In a perfect version of life, we’d keep a tight daily exercise schedule, while balancing our perfect relationship, 4.0 GPA and tasteful level of partying.
But this is the real world, and carving out enough time for a workout routine in college is tough.
That’s where this guide comes in. Aimed at the beginner, it’ll take you through the fundamentals you need to make some real progress, and once you have your foot in the door, it only gets easier from there.
1. Get consistent
Getting in shape is 50 percent consistency. It doesn’t matter how hard you push yourself in your intense 3-hour workout sesh — if you only do that once per week, progress will be slow and halting. Muscles need progressive breakdown to grow stronger, so set up a schedule where you go to the gym every other day.
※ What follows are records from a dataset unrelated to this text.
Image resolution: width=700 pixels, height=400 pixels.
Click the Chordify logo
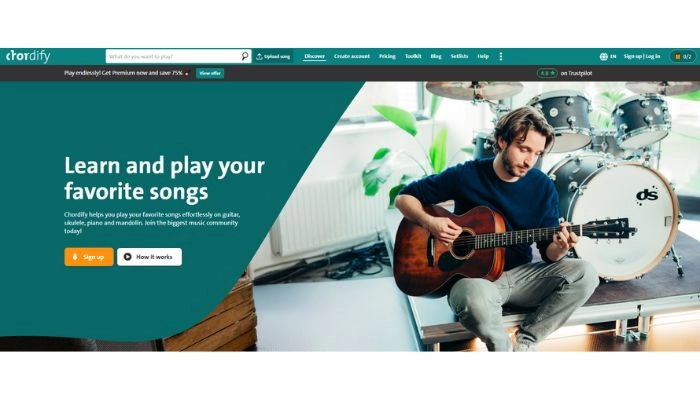point(28,56)
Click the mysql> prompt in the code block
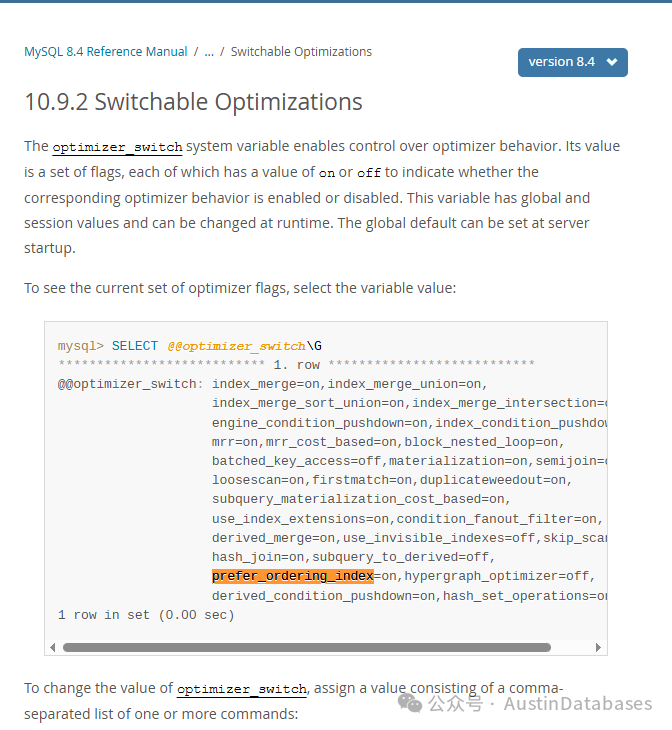 coord(81,346)
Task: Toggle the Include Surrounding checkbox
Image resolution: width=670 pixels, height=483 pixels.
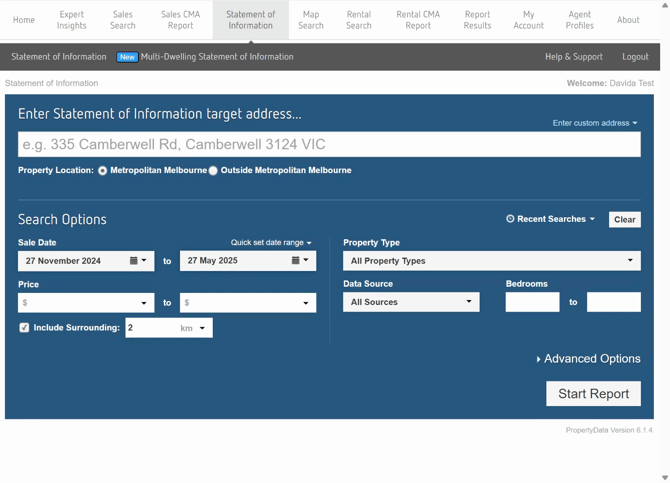Action: (24, 328)
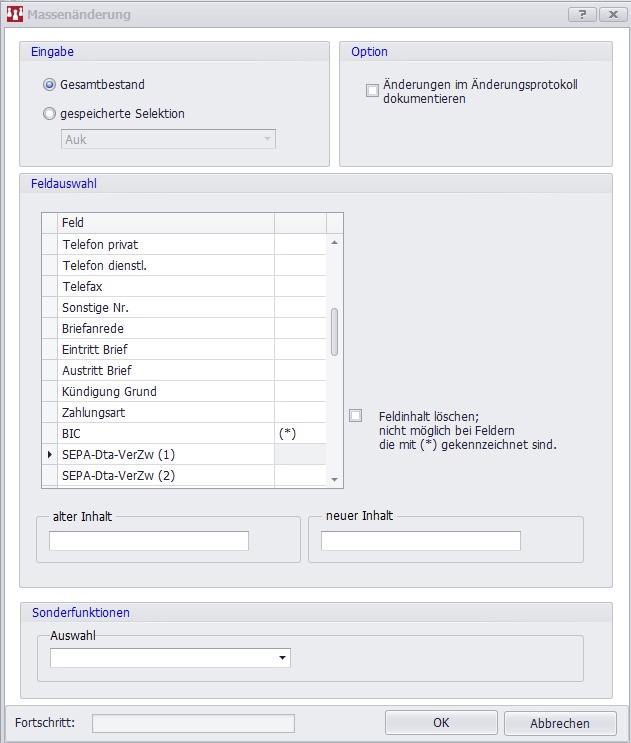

Start small — an hour every other day is plenty for a beginner.
2. Keep your form
Just starting out can be frustrating. It’s hard to tell what weight is right for you — gyms are littered with newbies wasting their time on five pound dumbbells or hurting themselves with too much weight the first day. Try using this rule of thumb: when lifting, do between eight and 16 reps per set. If you can’t do at least eight, then you’re trying to lift too much weight, and if you can do over 16 then it’s probably time to move on to the next highest weight.
3. Eat. A lot.
It can be hard to get enough to eat with everything going on in our lives. For students, classes rob us of hearty meals during the day and cramped dorms make it tough to eat enough at night. However, getting enough protein, carbs and nutrients is invaluable for muscle buildup. No matter how hard you work out, if your body isn’t getting what it needs, your gains will suffer. Gradually work yourself up to eating more throughout the day — your muscles will thank you.